A firm commits a UK tax facilitation offence if it is involved in, or knowingly concerned in, or takes steps with a view to the fraudulent evasion of 'UK tax' by another person. The usual law against aiding, abetting, counselling or procuring applies.

HMRC is targeting the following practices.

  • Acting as a broker or a conduit to tax evasion (e.g. a financial institution’s intermediary facilitating tax evasion abroad).
  • Providing advice about the jurisdictions, investments and structures that enable taxpayers to hide money or making plans for them to hide money while using these things.
  • Building infrastructure or structures that facilitate tax evasion (e.g. forming companies, trusts and other vehicles that hide beneficial ownership; opening bank accounts; providing legal services and documents).
  • Maintaining infrastructure used in tax evasion (e.g. professional trustee and company director services, virtual offices, IT structures, legal services, documents that obscure the true nature of arrangements, and audit certificates).
  • Financial assistance (e.g. moving or hiding money; providing clients with accounts and escrow services; moving money through financial instruments; and currency conversions).

A wide reach

As in the Bribery Act, this Act’s "failure to prevent" provisions will have an extra-territorial effect, applying to corporations and partnerships that do business in the UK, wherever they do business. Banks are understandably concerned that the courts will hold them responsible for the actions of their foreign permanent establishments. For example, a French bank with branches in the UK and Singapore which uses a law firm in Hong Kong to advise it about tax planning could find itself in court if the Hong Kong firm facilitated tax evasion. However, if the Hong-Kong-based subsidiary of a British banking group facilitates tax evasion in Hong Kong, it is only covered by the Act if it facilitates British tax evasion.

Defences

Despite the Act’s wide reach, the "failure to prevent" offence has a “reasonable procedures” defence, which is likely to be less demanding than the Bribery Act’s “adequate procedures.” The courts have yet to thrash out the meaning of 'adequacy,' but the Government says it believes that “compliance with any applicable published guidance, its contractual terms for its staff, the training it provides, and any steps taken to monitor and ensure compliance would all be relevant to the assessment of whether it had taken reasonable steps.”

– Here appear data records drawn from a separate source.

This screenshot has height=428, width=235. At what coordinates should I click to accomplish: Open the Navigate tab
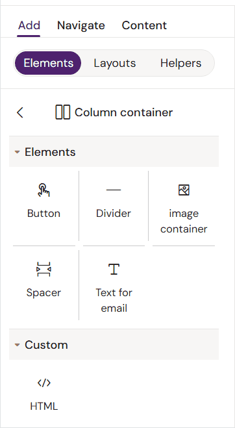click(80, 25)
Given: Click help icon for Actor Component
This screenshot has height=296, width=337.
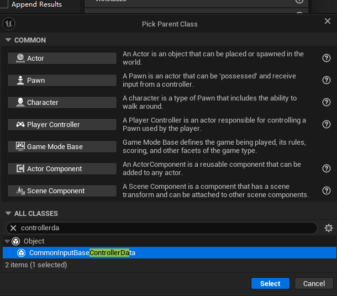Looking at the screenshot, I should (326, 169).
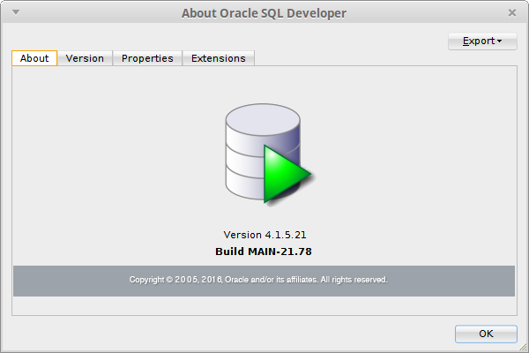Open the window menu triangle in title bar
The height and width of the screenshot is (353, 529).
coord(16,12)
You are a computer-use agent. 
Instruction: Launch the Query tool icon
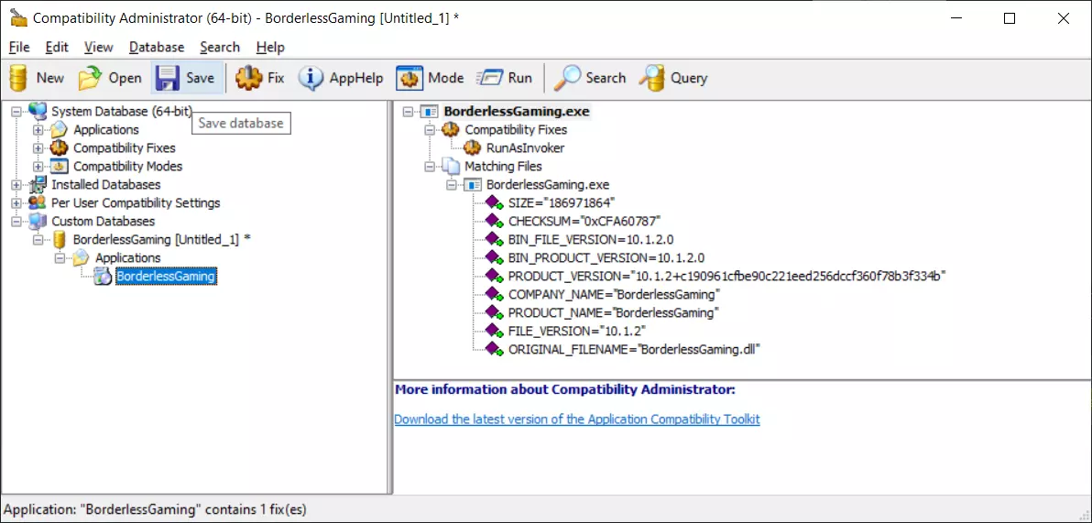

Further guidance will probably resemble Kenneth Clarke's guidance for the Bribery Act, which calls for: proportionate procedures; top-level commitment; risk assessment; due diligence; communication; and monitoring and review.

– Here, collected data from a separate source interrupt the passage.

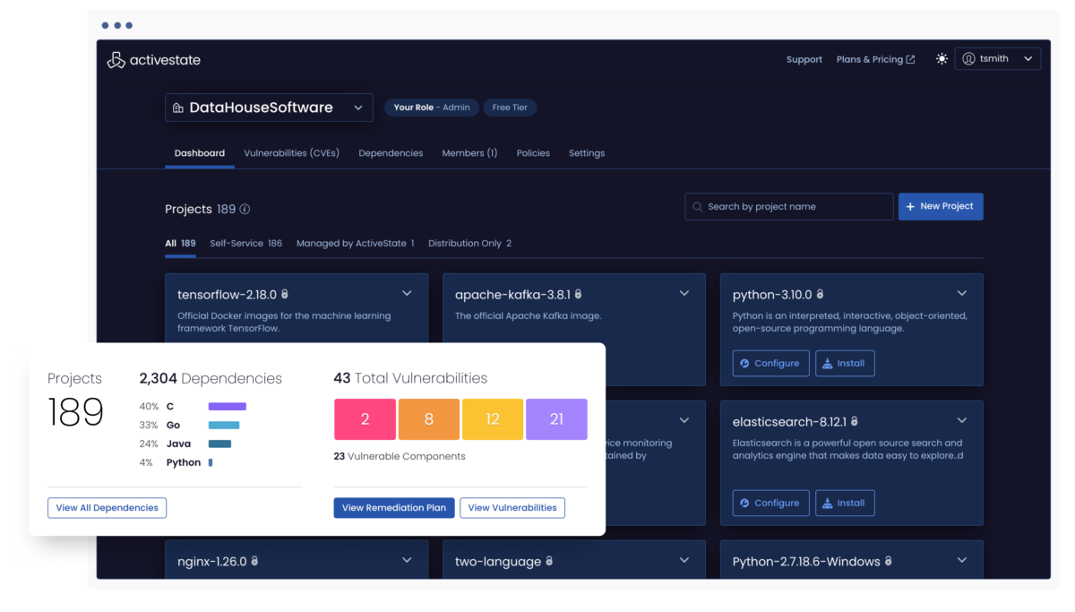Viewport: 1075px width, 612px height.
Task: Select the Distribution Only filter
Action: tap(469, 243)
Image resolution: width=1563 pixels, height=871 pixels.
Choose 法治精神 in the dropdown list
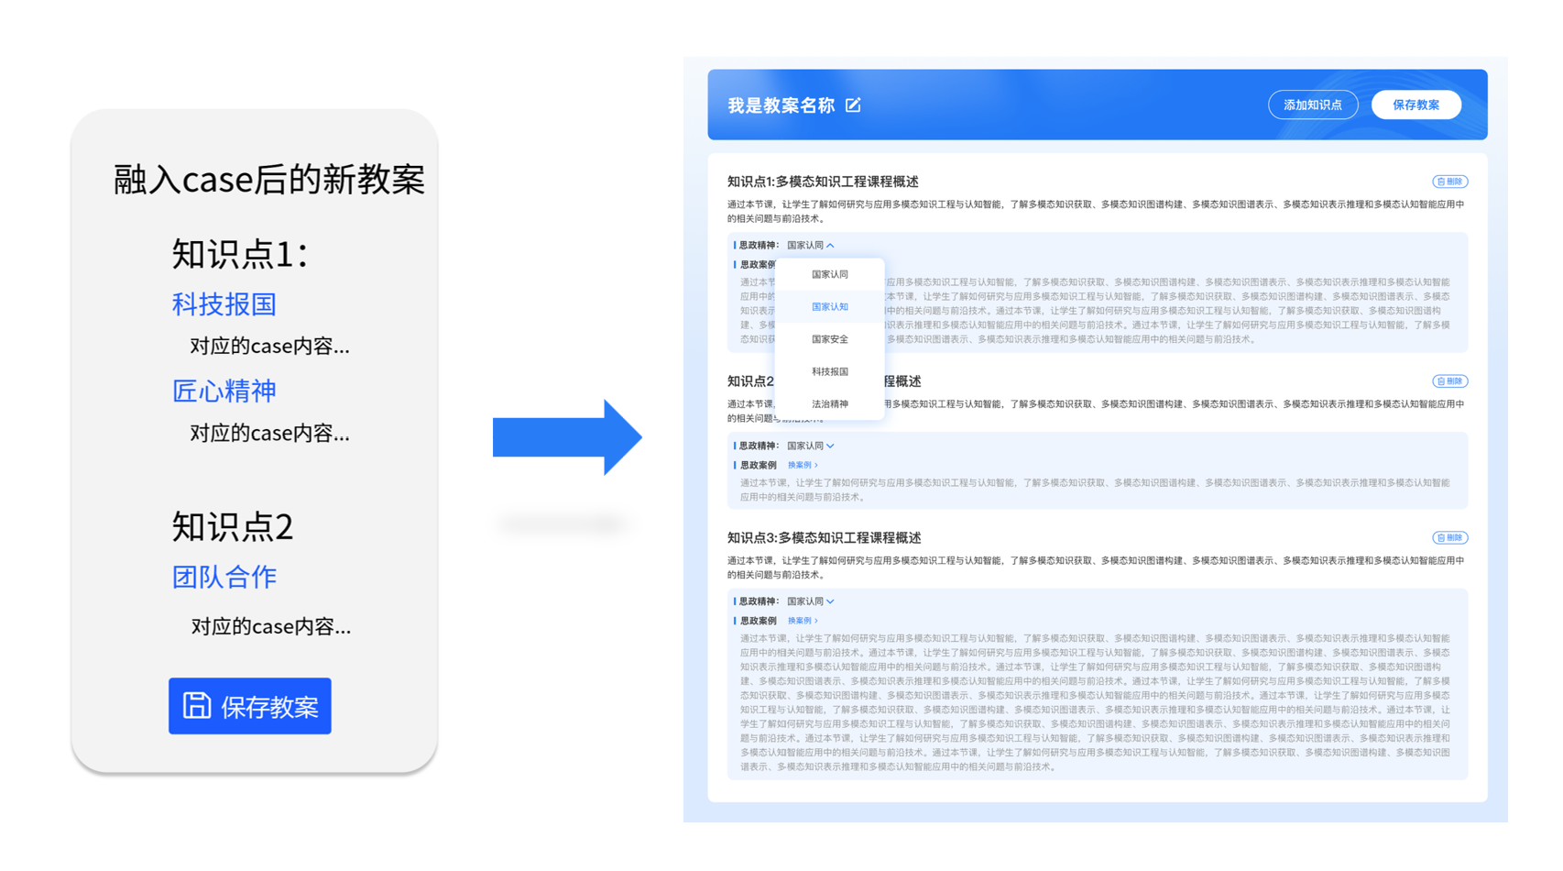point(829,404)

The Act poses a new challenge for compliance officers at financial institutions, accountancy firms, law firms, asset/wealth management firms, trustees and company formation agencies. Yet much of the regulated sector already has procedures to detect tax evasion among customers that could help it meet its "failure to prevent" obligations. In addition to "third-party due diligence," banks have made efforts to comply with the US Foreign Accounts Tax Compliance Act (which requires them to report the assets of their American clients to the US Treasury) and the Organisation for Economic Co-operation and Development's Common Reporting Standard (which shares information about assets and incomes among jurisdictions). Such procedures are likely to form the backbone of any financial institution’s "reasonable procedures" defence and should go some way to reducing compliance costs.

Despite such measures, the line between tax mitigation (a situation where the taxpayer takes advantage of a fiscal incentive that a tax law offers him by submitting to the conditions and economic consequences that that law entails) and tax evasion (illegal arrangements whereby liability to tax is hidden or ignored) is, in our opinion, a fine one and many firms may find that they are selling products or conducting relationships that put themselves at risk of prosecution. Businesses should assess the risks they run and check clients' details assiduously. Globally active financial institutions may need to train staff in British law and tax issues, even though they do little business with Britain. Financial and professional service firms that are connected with the UK should assess products, services and third-party relationships carefully.